Class Chunker

  • Direct Known Subclasses:
    FixedChunker, TttdChunker

    public abstract class Chunker
    extends java.lang.Object
    The chunker implements a core part of the deduplication process by breaking files into individual Chunks. A chunker emits an enumeration of chunks, allowing the application to process one chunk after the other.

    Note: Implementations should never read the entire file into memory at once, but instead use an input stream for processing.

    • Nested Class Summary

      Nested Classes 
      Modifier and Type Class Description
      static interface  Chunker.ChunkEnumeration
      The chunk enumeration is implemented by the actual chunkers and emits a new chunk when nextElement() is called.
    • Field Summary

      Fields 
      Modifier and Type Field Description
      static java.lang.String PROPERTY_SIZE
      Property used by the config to indicate the exact or approximate size of a chunk.
    • Constructor Summary

      Constructors 
      Constructor Description
      Chunker()  
    • Method Summary

      All Methods Instance Methods Abstract Methods 
      Modifier and Type Method Description
      abstract Chunker.ChunkEnumeration createChunks​(java.io.File file)
      Opens the given file and creates enumeration of Chunks.
      abstract java.lang.String getChecksumAlgorithm()
      Returns the checksum algorithm used by the chunker to calculate the chunk and file checksums.
      abstract java.lang.String toString()
      Returns a string representation of the chunker implementation.
      • Methods inherited from class java.lang.Object

        clone, equals, finalize, getClass, hashCode, notify, notifyAll, wait, wait, wait
    • Field Detail

      • PROPERTY_SIZE

        public static final java.lang.String PROPERTY_SIZE
        Property used by the config to indicate the exact or approximate size of a chunk. In bytes.
        See Also:
        Constant Field Values
    • Constructor Detail

    • Method Detail

      • createChunks

        public abstract Chunker.ChunkEnumeration createChunks​(java.io.File file)
                                                       throws java.io.IOException
        Opens the given file and creates enumeration of Chunks. This method should not read the file into memory at once, but instead read and emit new chunks when requested using nextElement().

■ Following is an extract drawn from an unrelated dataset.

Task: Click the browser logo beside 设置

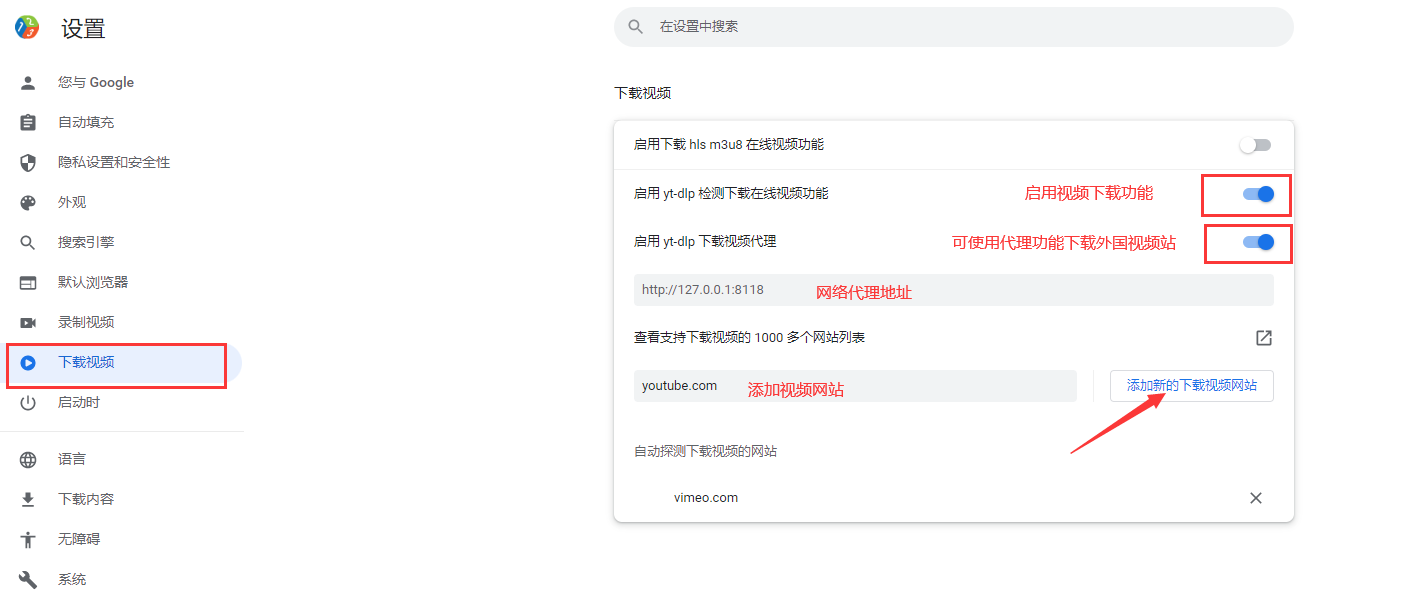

        The enumeration must be closed by the close() method to remove any possible locks.

        Parameters:
        file - The file that is supposed to be chunked
        Returns:
        An enumeration of individual chunks, must be closed at the end of processing
        Throws:
        java.io.IOException - If any file exceptions occur
      • toString

        public abstract java.lang.String toString()
        Returns a string representation of the chunker implementation.
        Overrides:
        toString in class java.lang.Object
      • getChecksumAlgorithm

        public abstract java.lang.String getChecksumAlgorithm()
        Returns the checksum algorithm used by the chunker to calculate the chunk and file checksums. For the deduplication process to function properly, the checksum algorithms of all chunkers must be equal.